(Beginning of The data)

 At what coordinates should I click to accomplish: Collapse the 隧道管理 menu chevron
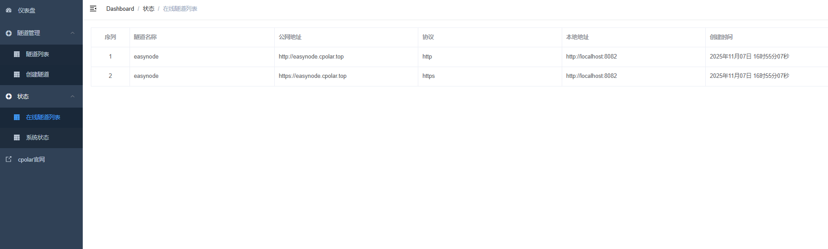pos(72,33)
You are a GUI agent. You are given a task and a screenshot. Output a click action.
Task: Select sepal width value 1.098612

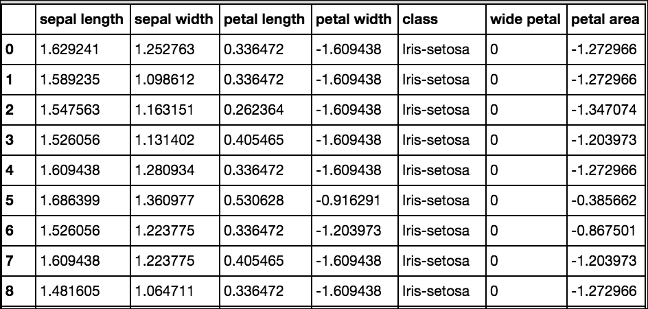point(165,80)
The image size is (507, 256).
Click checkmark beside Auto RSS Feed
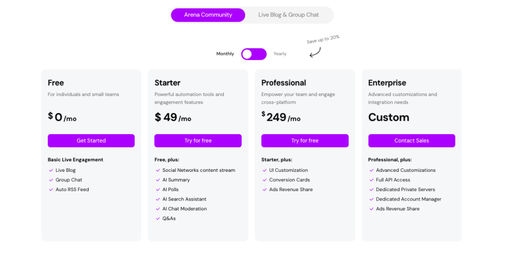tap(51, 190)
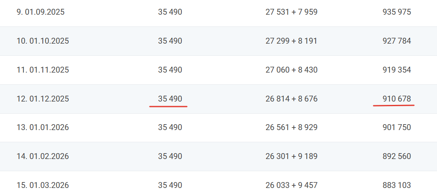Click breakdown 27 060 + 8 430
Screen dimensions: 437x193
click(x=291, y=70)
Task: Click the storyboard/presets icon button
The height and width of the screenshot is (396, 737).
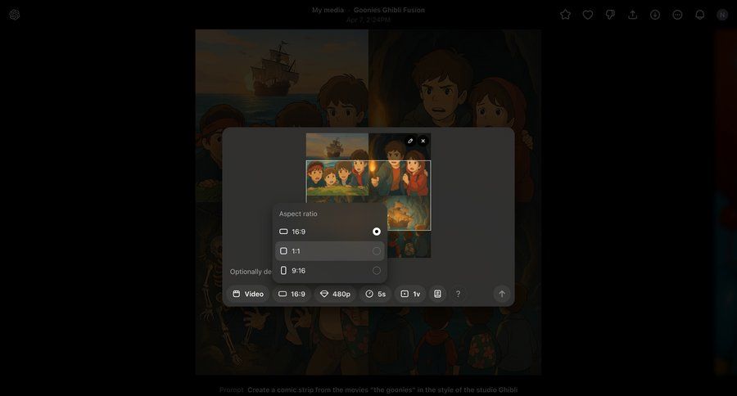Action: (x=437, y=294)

(End of The data)

All lines from the one containing "The height and" to the last line of the records above, both included, need to be repeated word for word; omit the pictures.

§ Answer to this exercise
The height and width of the screenshot is (396, 737).
Action: (x=437, y=294)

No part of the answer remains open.